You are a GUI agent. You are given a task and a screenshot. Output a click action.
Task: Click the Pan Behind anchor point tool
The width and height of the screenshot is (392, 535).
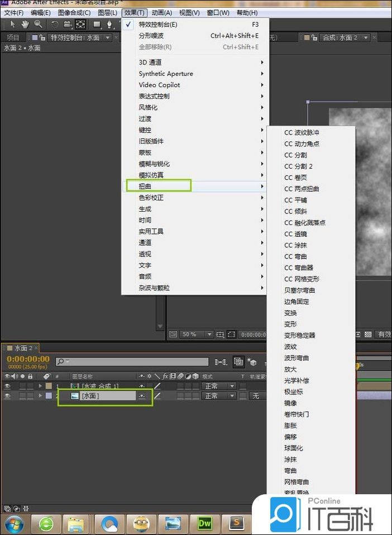(80, 24)
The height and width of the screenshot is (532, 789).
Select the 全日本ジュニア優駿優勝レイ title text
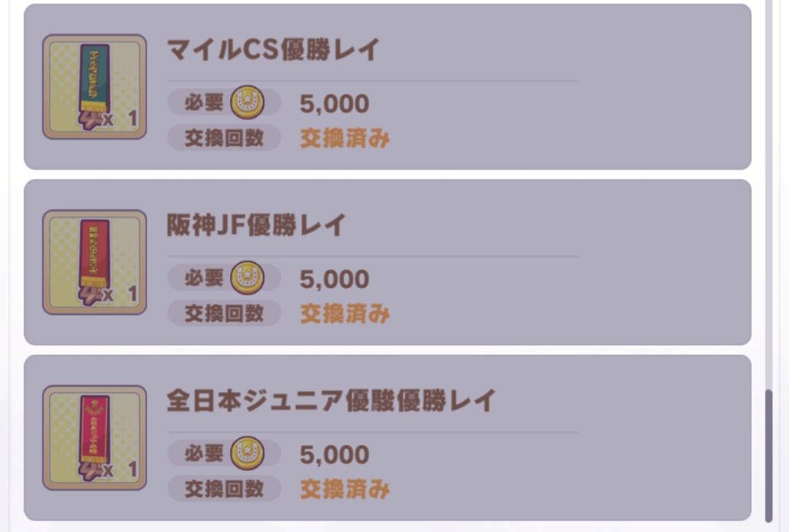[331, 401]
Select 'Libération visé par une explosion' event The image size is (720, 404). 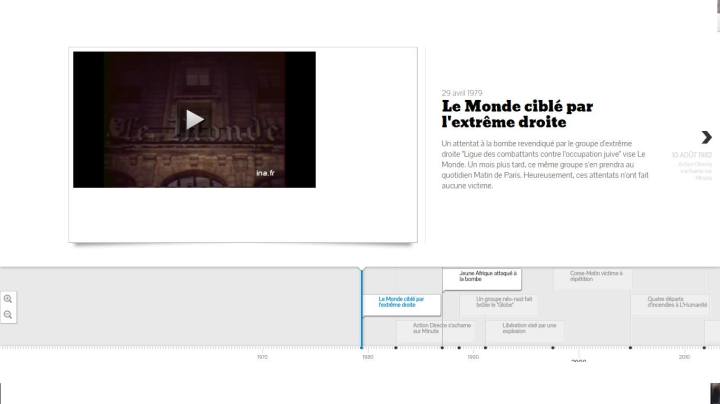(x=524, y=328)

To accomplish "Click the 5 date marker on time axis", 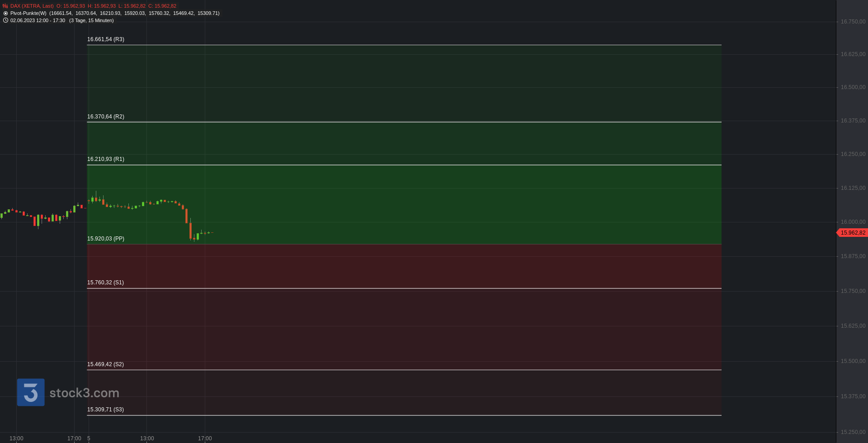I will (89, 438).
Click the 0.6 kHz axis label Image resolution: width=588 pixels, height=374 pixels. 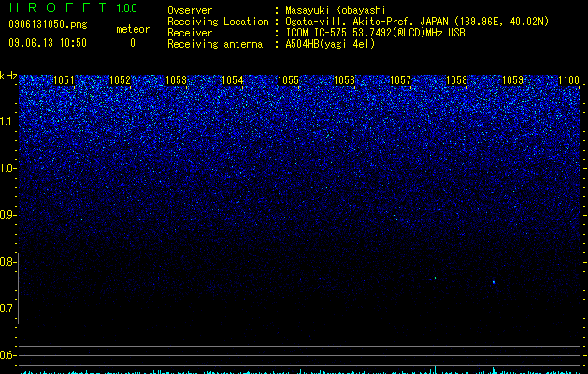[x=7, y=355]
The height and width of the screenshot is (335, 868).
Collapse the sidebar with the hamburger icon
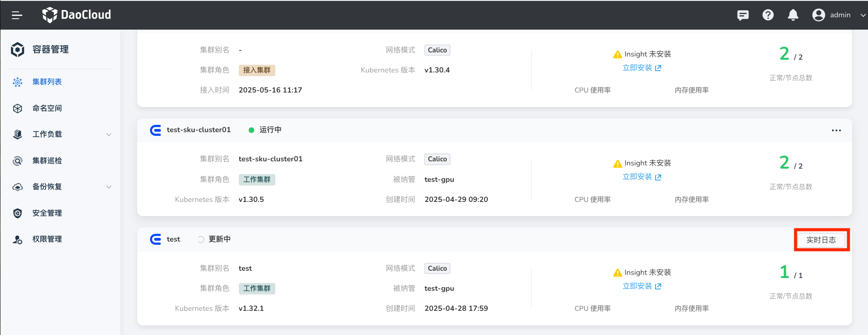(17, 15)
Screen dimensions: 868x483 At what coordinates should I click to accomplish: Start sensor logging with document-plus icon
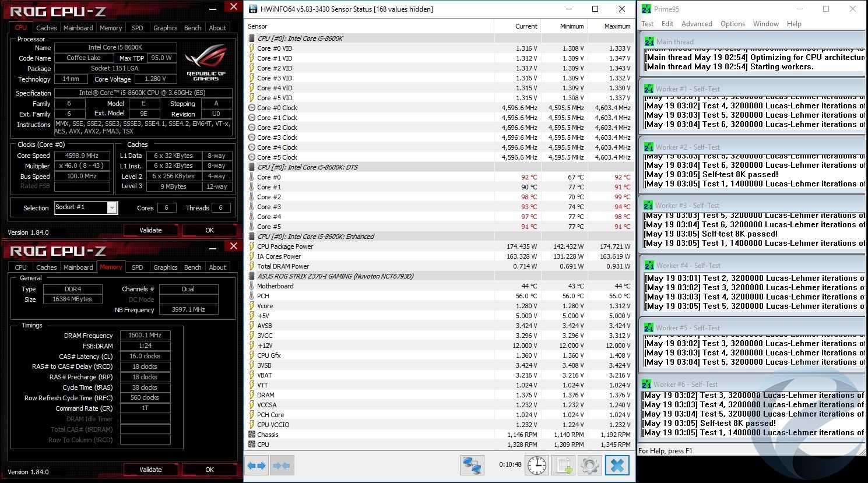pos(564,466)
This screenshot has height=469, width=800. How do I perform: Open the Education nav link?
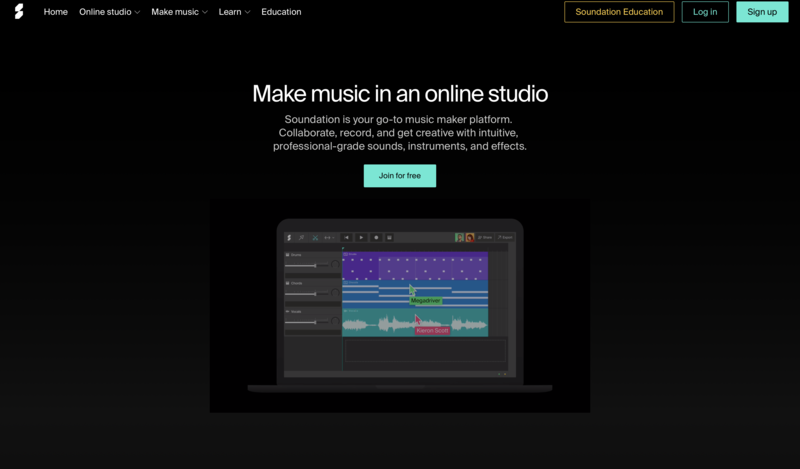point(281,12)
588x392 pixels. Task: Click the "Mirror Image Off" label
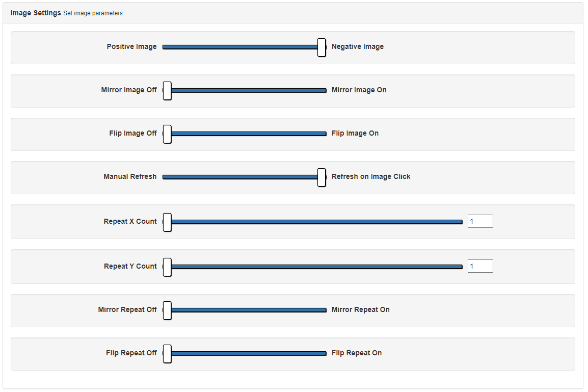tap(129, 90)
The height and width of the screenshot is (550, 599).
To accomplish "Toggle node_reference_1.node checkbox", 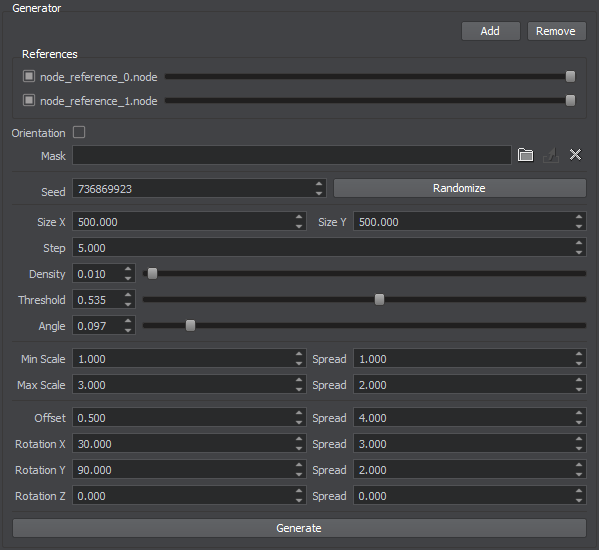I will coord(29,100).
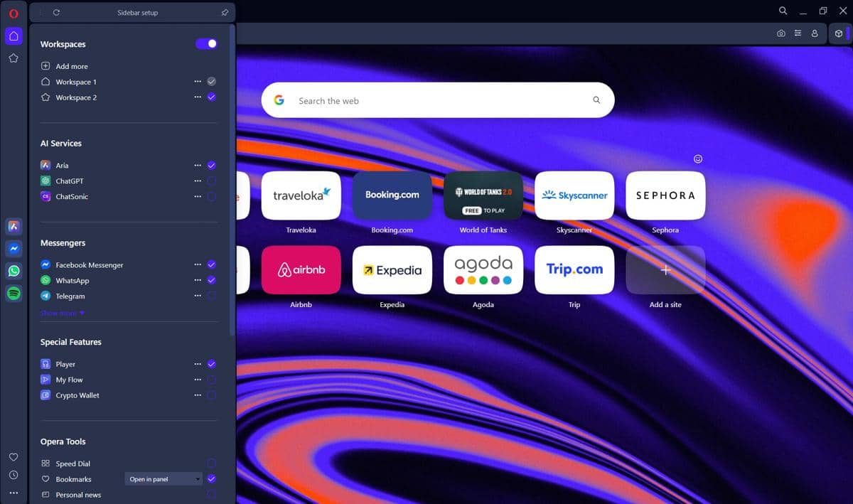
Task: Open the Workspace 2 options menu
Action: (197, 97)
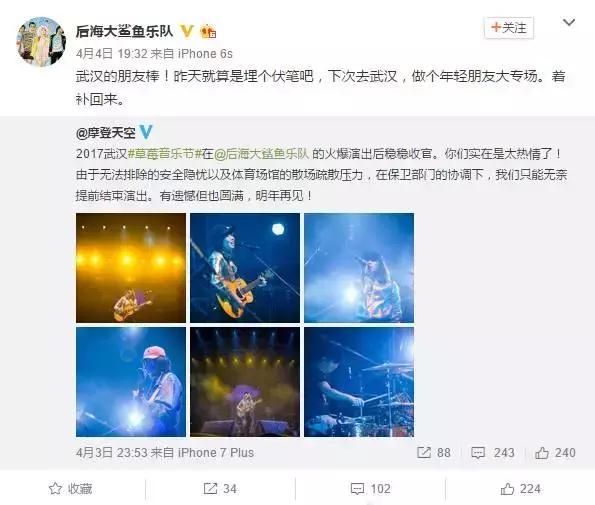The width and height of the screenshot is (595, 505).
Task: Click the membership crown badge icon
Action: point(208,31)
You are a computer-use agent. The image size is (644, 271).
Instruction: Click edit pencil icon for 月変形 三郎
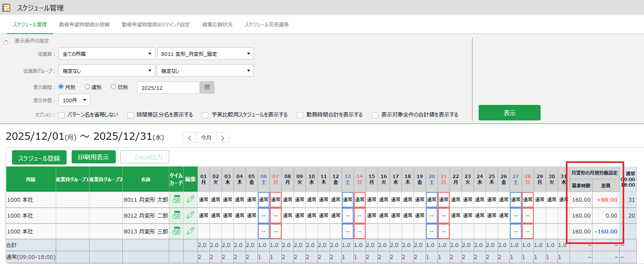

--------

Activity
Among the lines above, tally those containing the string "agent" and give only the result.

Exercise solution
2